EXERCISE DESCRIPTION
Check every line of the data for the string "Image" and copy the ones that have it.

MATERIAL PROVIDED
----
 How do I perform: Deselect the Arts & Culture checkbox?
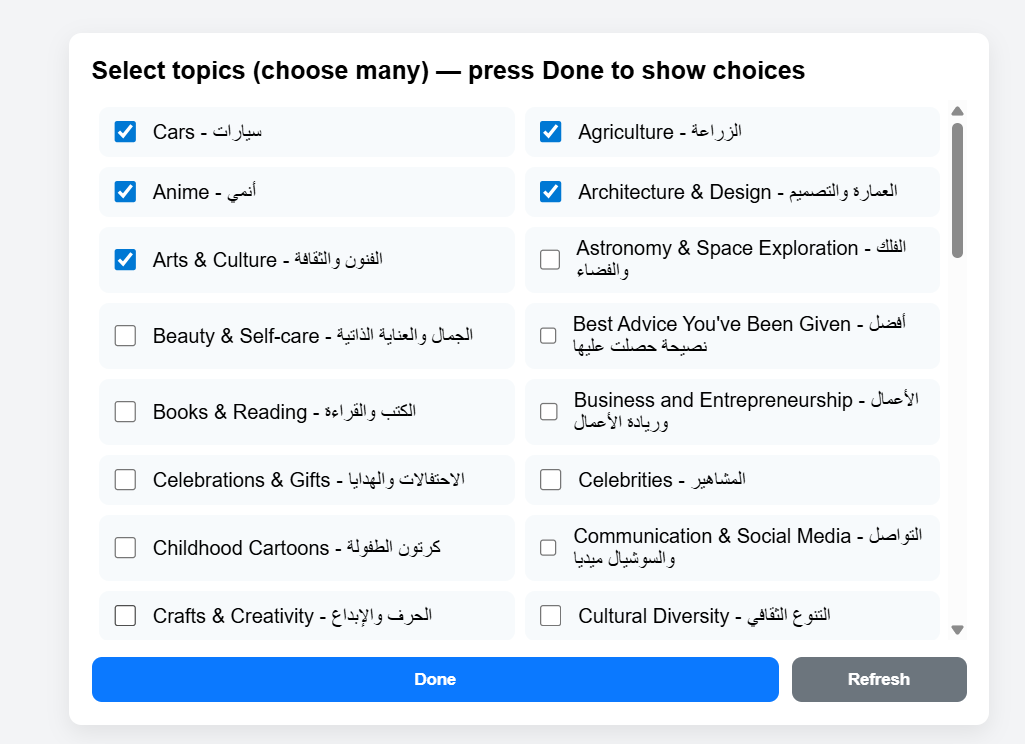pyautogui.click(x=125, y=260)
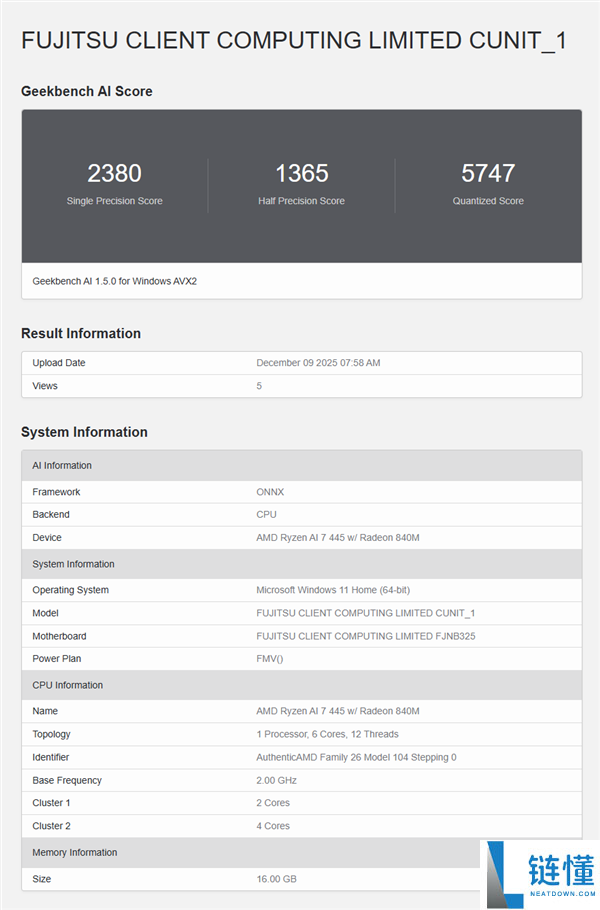Select the Half Precision Score 1365

coord(301,173)
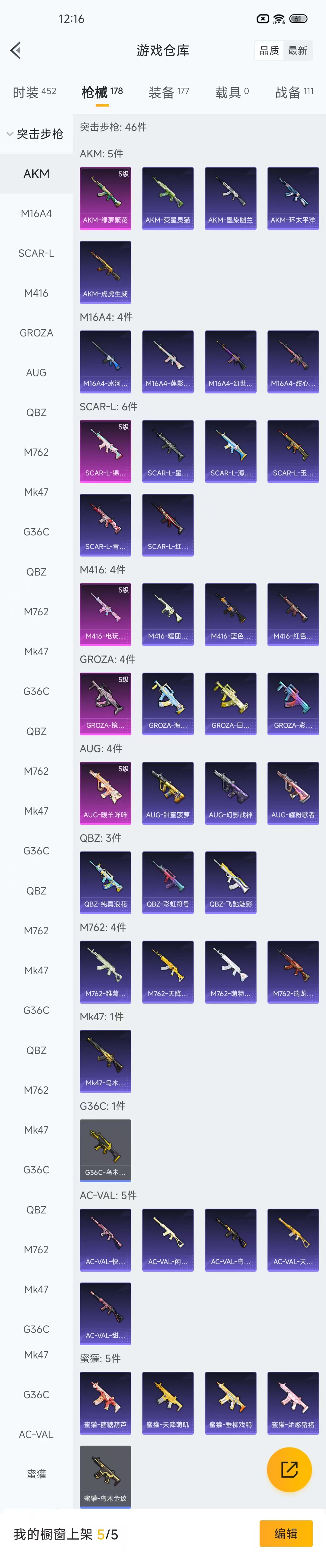Tap the back arrow icon

point(16,51)
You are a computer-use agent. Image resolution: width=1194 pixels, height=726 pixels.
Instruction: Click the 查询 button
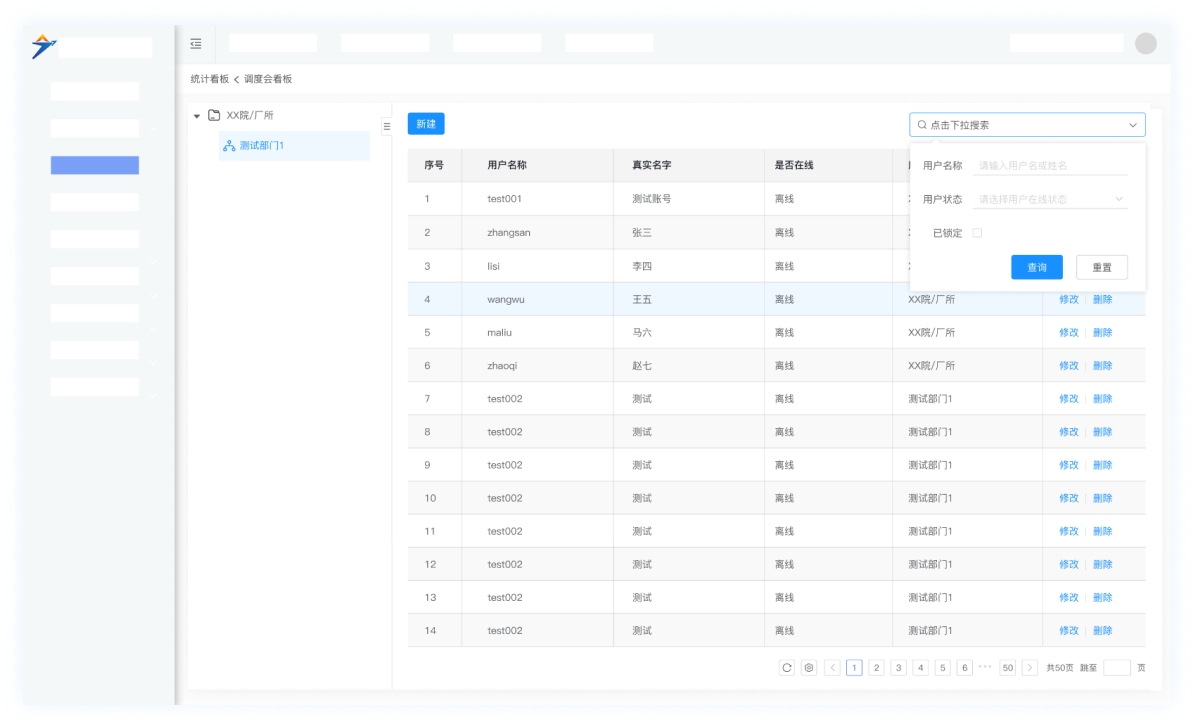pyautogui.click(x=1037, y=267)
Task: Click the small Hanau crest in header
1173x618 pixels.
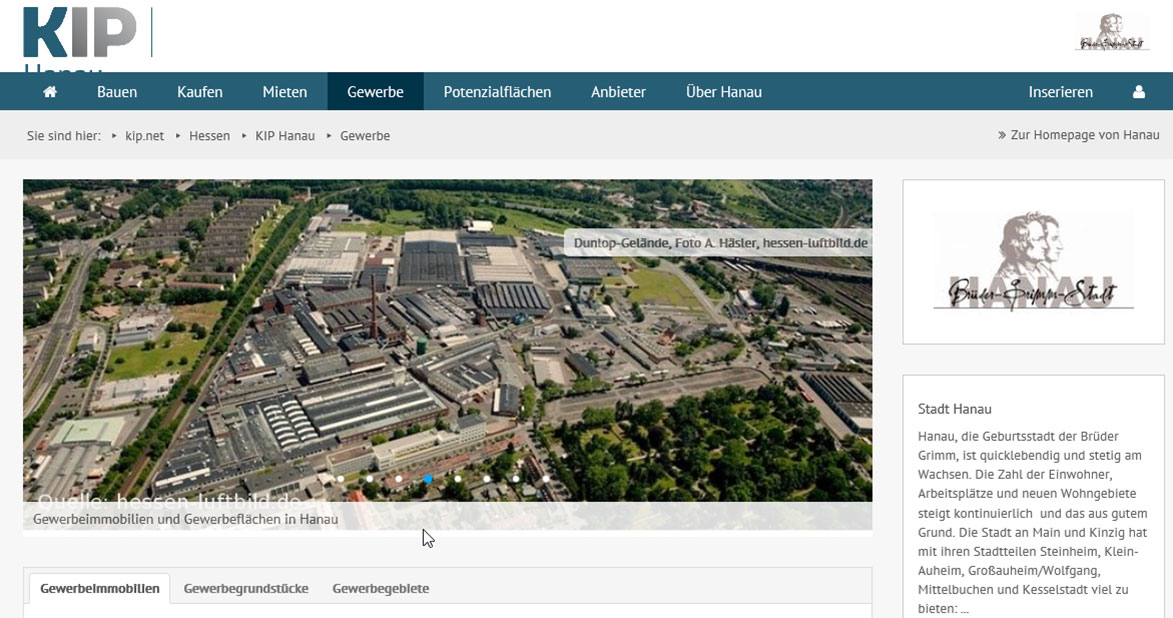Action: (x=1113, y=33)
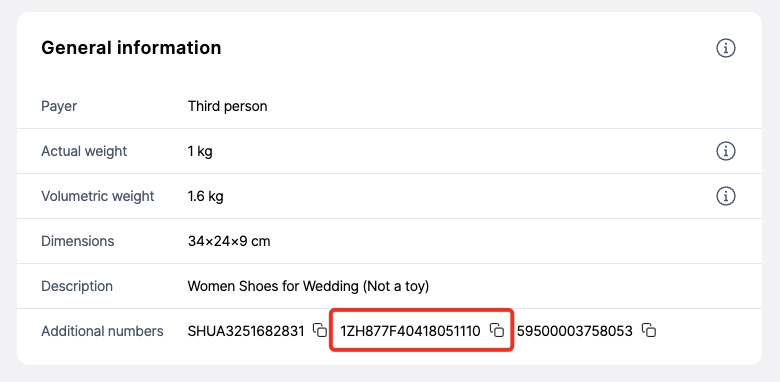The width and height of the screenshot is (780, 382).
Task: Click the Volumetric weight info icon
Action: 726,196
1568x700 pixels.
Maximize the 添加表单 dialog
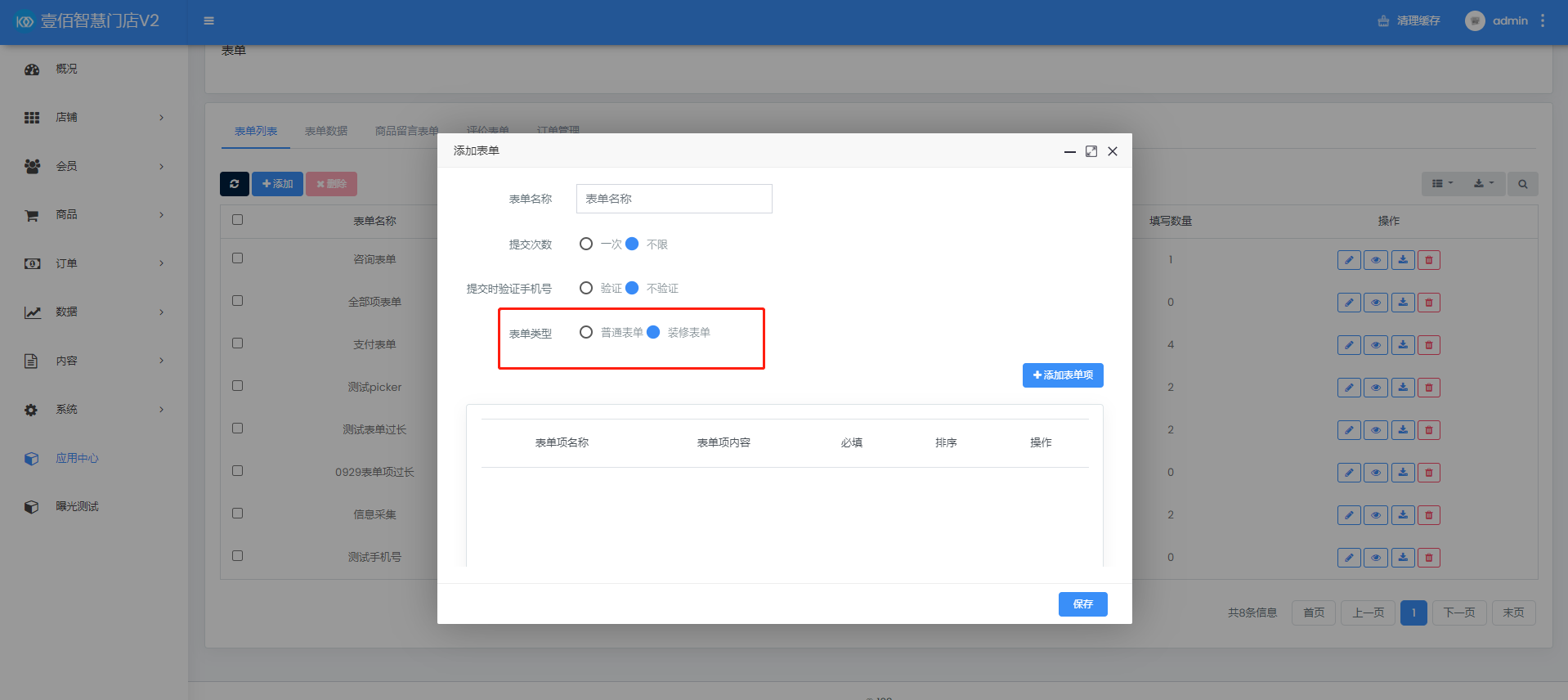click(1091, 151)
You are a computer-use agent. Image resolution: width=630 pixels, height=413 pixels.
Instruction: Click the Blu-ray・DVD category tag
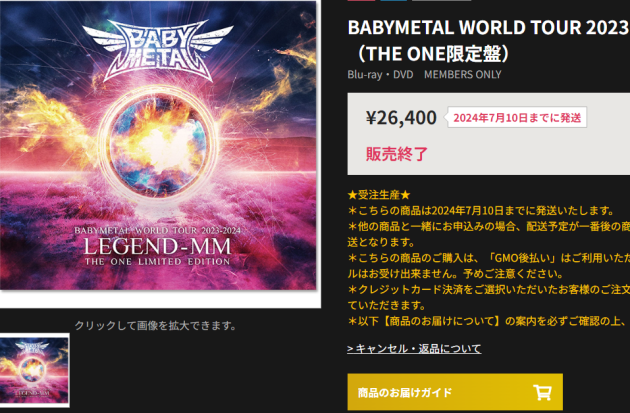(380, 74)
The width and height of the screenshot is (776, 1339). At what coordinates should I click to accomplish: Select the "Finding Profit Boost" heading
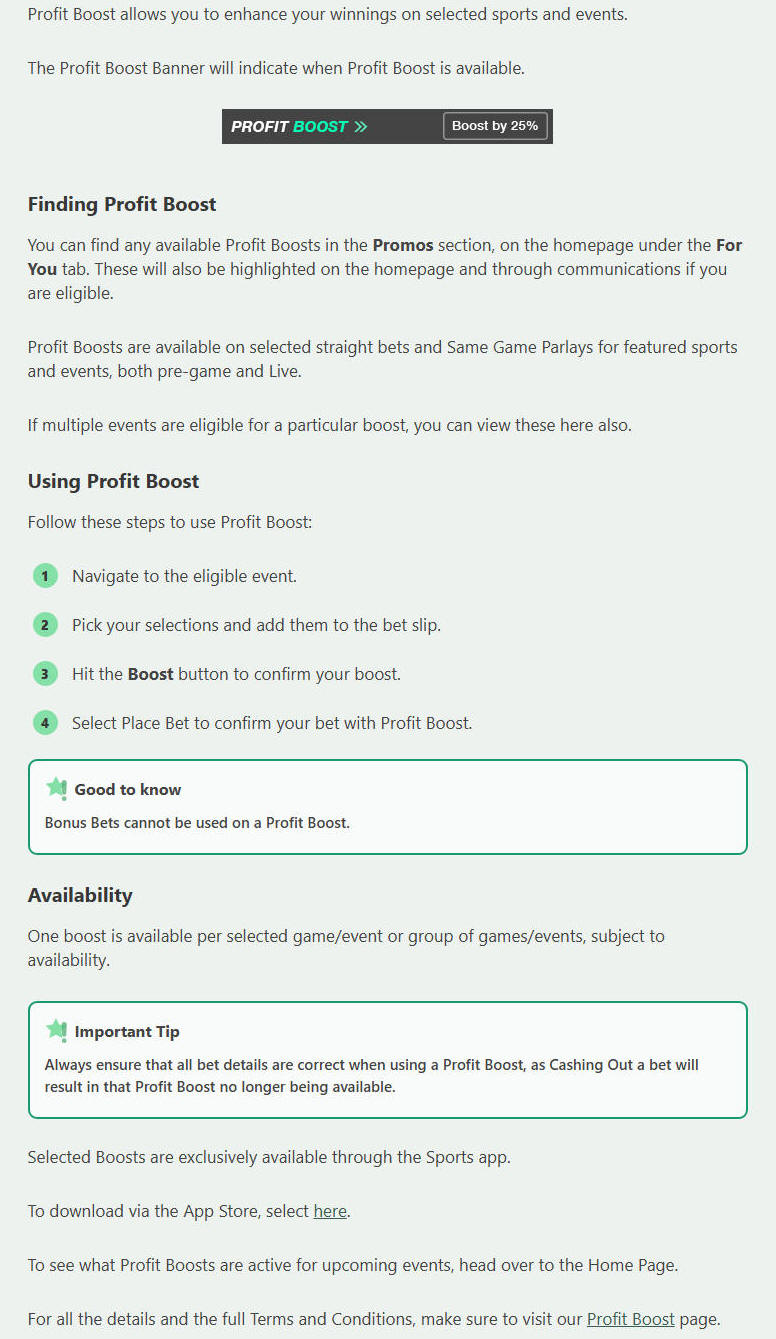pos(122,204)

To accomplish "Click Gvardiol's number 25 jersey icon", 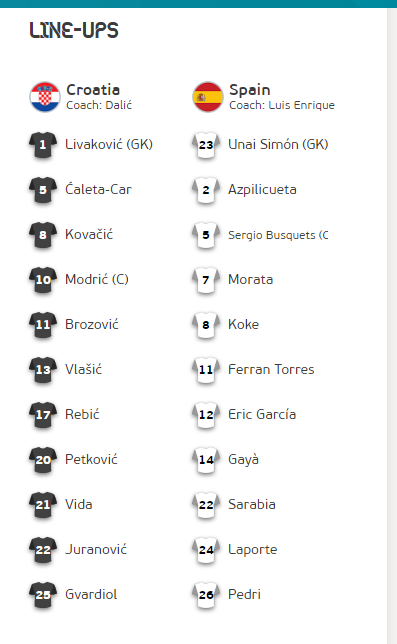I will pos(43,595).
----
RESULT OF THE TASK
You are a computer-use agent. Image resolution: width=1194 pixels, height=726 pixels.
You are a computer-use agent. Image resolution: width=630 pixels, height=413 pixels.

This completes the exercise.